То не трава вокруг помята,
Помята молодость моя.

Оля тихонько мурлыкала, осматривая помещение. Найдя сумку, она легонько растолкала мать. Та уставилась на нее непонимающим взглядом.

– Одевайся, собери своего хахаля, тихонько выпроводи и ложись обратно. Я пойду хлеба куплю. – До матери потихоньку начал доходить весь ужас положения: неопохмелившийся отчим особой толерантностью и широтой взглядов не отличался.

– Ой, Боже милосердный, как же это, – запричитала та, пытаясь прикрыться одеялом.

– Тихо, ты. Подробности потом расскажешь, я пошла.

Оставив мать вспоминать прошлый вечер, Оля, закинув вторую сумку в первую, весело выскочила на улицу и бодро пошла в направлении поселка. До нужного ей места было около получаса ходьбы широким шагом. Напевая веселую песенку, Ольга вышла в ту же посадку возле железной дороги, которая шла к рабочему поселку. Сегодня ей не повезло, попутного состава видно не было. Переодевшись в одежду Ростика, зашагала по узкой тропинке, вьющейся среди деревьев.

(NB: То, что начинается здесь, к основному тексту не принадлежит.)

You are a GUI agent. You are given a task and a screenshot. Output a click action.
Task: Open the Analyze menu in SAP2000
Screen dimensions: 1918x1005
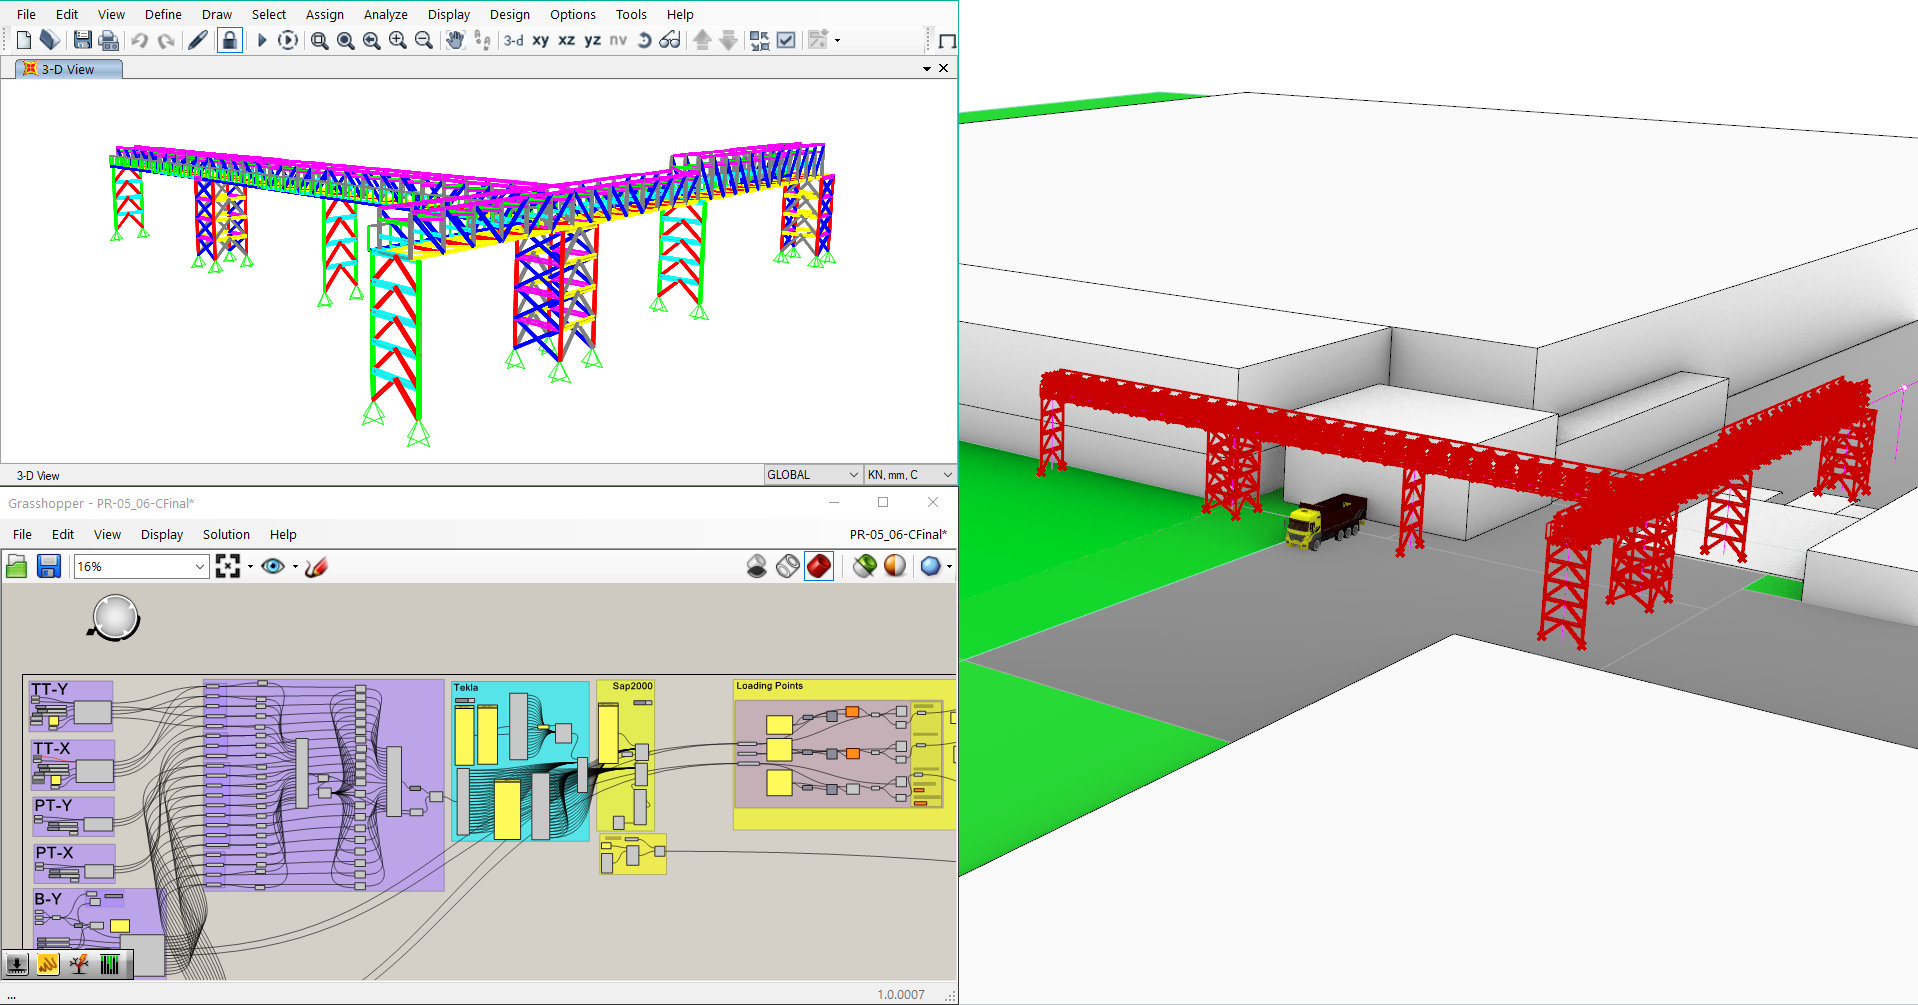point(385,14)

Оля вышла к домам поселка со стороны огородов. Так их осенью вел к своей норе Толик. Старалась угадать нужный дом, с тыла они все выглядели одинаково страшно, облепленные сараями и прочими нужными строениями. Некоторые из них так и назывались – нужники. Выбрав один из домов и подойдя к нему по тропинке в огороде, Оля поняла, что не угадала. Это ее не расстроило, и она прямо через огород пошла к соседнему. Нужный дом должен был быть где-то здесь. Летающих домов в природе не существует. Убедившись, что на этот раз не ошиблась, Оля постучала в окно, сняла картуз, встряхнула волосы, достала из кармана финку Ростика и спрятала ее в правый рукав, придерживая острие согнутыми пальцами.


Толик лег спать поздно и в плохом настроении. Ему не удалось найти себе девку или попользоваться чужой, в конце вечера все куда-то разбежались, и он один, как последний лох, вернулся домой. Когда утром его разбудил стук в окно и он увидел Ростикову сучку, которая пришла, как вчера и обещала, он, обрадовавшись, как был в майке и трусах, затащил ее в хату. Толик не задавался вопросами, зачем она пришла и чего это вдруг он ей понадобился. Это были для него слишком сложные умопостроения. Переходя сразу к сути вопроса, он коротко и ясно сказал:

– Бери в рот!

Поставив сумку на землю и схватив его торчащий в трусах член левой рукой, она, заглядывая ему в глаза, спросила:

– Рама, а ты меня любишь?

Пока он раздумывал, дать ей в рыло или просто обматерить, она тыкнула его правой рукой в бок. Сильно закололо слева, грудь сдавил спазм, трудно стало дышать. Оля отскочила, кривая улыбка исказила ее уста.

– Бедный Толик.

Только теперь он заметил, что у него слева, в боку, торчит рукоятка ножа, а вокруг нее тонкой струйкой бежит кровь.

– Сyка, – прохрипел он, шагнув к ней, но девушка шустро рванула вбок, обежала вокруг стола и, весело смеясь, повторила:

– Не догонишь, не догонишь.

«Она сумасшедшая, – пронеслось в голове. Потемнело в глазах. Падая на землю, он еще успел с удивлением подумать: – Неужели я умираю?»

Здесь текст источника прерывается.